--- Exercise passage Enclosed Below ---

Nancy O’Neil is a 63-year-old wife, mother, grandmother and lung cancer survivor.  A former smoker, she was diagnosed with stage 4 non-small cell lung cancer in 2015. But she was determined to fight, and today she is cancer free, enjoying life with her husband and dog, exercising regularly, volunteering at a local animal shelter and anxiously looking forward to traveling and seeing her children when COVID-19 is no longer a threat. 

But her work with the American Lung Association goes all the way back to 2006. “My mother died of complication relating to pulmonary fibrosis; I believe it was right around that time when I first donated to the American Lung Association,” she said. “I found it hard to understand why she was diagnosed with this devastating lung disease. In my pursuit of trying to find answers, I came across information about the American Lung Association and the work that they were doing for lung health.”

Then after her own lung disease diagnosis in 2015, Nancy became even more committed to the cause and began donating regularly. “As a part of my treatment for lung cancer, I had to undergo daily radiation. One day, while lying on the table during treatment, with the machines whirring all around me, I decided right then and there that if, by the grace of God, I lived through this, I would donate a portion of the money that I used to spend on cigarettes to an organization that was working to eliminate lung cancer,” she recalled. “The American Lung Association drew my attention again based on the impact they have made, and continue to make, in fighting lung cancer.”

--- End of Enclosed Exercise passage ---
--- Entries provided Enclosed Below ---

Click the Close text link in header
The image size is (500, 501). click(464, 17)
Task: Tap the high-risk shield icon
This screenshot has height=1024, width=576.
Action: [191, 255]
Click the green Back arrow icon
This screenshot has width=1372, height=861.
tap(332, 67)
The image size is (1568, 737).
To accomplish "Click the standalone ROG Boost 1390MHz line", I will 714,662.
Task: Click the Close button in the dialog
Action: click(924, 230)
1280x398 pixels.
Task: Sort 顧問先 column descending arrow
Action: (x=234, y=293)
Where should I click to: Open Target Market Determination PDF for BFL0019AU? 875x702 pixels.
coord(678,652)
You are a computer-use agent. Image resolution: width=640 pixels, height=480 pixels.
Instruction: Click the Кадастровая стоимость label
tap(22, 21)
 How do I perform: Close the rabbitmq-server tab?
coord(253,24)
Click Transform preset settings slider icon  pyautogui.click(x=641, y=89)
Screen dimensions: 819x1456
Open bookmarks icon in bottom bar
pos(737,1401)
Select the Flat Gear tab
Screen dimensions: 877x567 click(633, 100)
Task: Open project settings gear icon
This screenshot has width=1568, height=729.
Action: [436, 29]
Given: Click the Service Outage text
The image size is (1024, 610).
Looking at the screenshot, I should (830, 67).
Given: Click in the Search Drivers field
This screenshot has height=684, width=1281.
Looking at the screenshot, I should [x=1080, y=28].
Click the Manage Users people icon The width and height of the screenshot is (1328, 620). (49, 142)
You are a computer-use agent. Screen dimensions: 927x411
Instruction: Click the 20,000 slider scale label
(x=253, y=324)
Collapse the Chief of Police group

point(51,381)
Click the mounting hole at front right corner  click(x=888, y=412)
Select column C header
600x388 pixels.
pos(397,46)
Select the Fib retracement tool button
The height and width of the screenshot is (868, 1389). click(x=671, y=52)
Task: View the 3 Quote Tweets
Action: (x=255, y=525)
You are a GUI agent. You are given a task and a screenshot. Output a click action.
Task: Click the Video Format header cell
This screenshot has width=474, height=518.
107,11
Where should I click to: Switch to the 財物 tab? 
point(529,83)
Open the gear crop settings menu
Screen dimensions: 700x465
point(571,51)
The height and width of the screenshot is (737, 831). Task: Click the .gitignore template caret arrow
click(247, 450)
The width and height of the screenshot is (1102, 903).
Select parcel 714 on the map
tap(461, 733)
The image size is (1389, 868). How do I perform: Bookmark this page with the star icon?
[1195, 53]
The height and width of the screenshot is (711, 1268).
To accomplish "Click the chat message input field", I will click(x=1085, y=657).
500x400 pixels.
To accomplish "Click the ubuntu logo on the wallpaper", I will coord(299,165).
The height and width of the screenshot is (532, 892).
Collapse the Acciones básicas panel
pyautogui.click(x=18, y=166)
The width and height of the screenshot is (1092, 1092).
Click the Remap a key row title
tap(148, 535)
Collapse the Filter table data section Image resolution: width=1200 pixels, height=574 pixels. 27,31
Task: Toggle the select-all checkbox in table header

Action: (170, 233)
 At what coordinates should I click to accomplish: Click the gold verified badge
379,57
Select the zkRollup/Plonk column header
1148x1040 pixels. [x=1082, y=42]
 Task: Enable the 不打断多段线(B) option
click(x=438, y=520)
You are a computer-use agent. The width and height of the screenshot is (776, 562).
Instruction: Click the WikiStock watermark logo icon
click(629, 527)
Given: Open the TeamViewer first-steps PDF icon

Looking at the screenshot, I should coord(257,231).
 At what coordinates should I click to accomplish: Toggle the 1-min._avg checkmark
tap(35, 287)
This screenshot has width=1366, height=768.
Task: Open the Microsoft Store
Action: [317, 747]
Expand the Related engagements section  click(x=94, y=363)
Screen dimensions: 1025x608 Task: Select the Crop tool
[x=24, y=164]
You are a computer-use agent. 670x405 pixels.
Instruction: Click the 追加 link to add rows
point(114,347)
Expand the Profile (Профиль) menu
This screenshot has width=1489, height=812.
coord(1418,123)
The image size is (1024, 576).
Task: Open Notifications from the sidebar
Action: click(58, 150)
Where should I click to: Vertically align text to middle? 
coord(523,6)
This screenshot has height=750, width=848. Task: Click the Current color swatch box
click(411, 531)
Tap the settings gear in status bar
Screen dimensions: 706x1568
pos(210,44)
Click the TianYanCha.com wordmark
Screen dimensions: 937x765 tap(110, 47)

--- End of Enclosed Entries provided ---

_Task objective_:
Please resume the piece about Nancy O'Neil, picking up right after its final sentence.

_Reply_:
In addition to her own treatment, she has seen many others struggle from lung disease. “The final step in my treatment for lung cancer was a long day of surgery where I had a lobectomy, adrenalectomy and lymphadenectomy. The night I came out of surgery, I was placed in a room with a woman with end stage emphysema. Her struggle to breath just to stay alive left a lasting impression on me. I have since learned more about the lungs, how they work or why they aren’t working, and how to improve my lung health. The American Lung Association has a stated objective to defeat lung cancer and lung disease, and I would very much like to see that happen in my lifetime,” she elaborated. 

She specifically likes that she can direct her donation to Lung Association mission priorities that are important to her. “Specifically, Serena Arrabito, the National Director of Donor Relations, helped me to find just the right program, grant or research opportunity that supports my donor objective,” she says. 

Nancy’s connection to the mission is what strengthens her resolve to tell her story and continue to donate. “Lung cancer is the deadliest type of cancer for both men and women, and it gets the least attention in the U.S. I will never be able to undo the damage that lung cancer and smoking did to me and my family, but I know that the contributions that I make to the American Lung Association will help prevent future generations from contracting this deadly disease as well as improve treatment and outcomes for current lung cancer patients,” she said.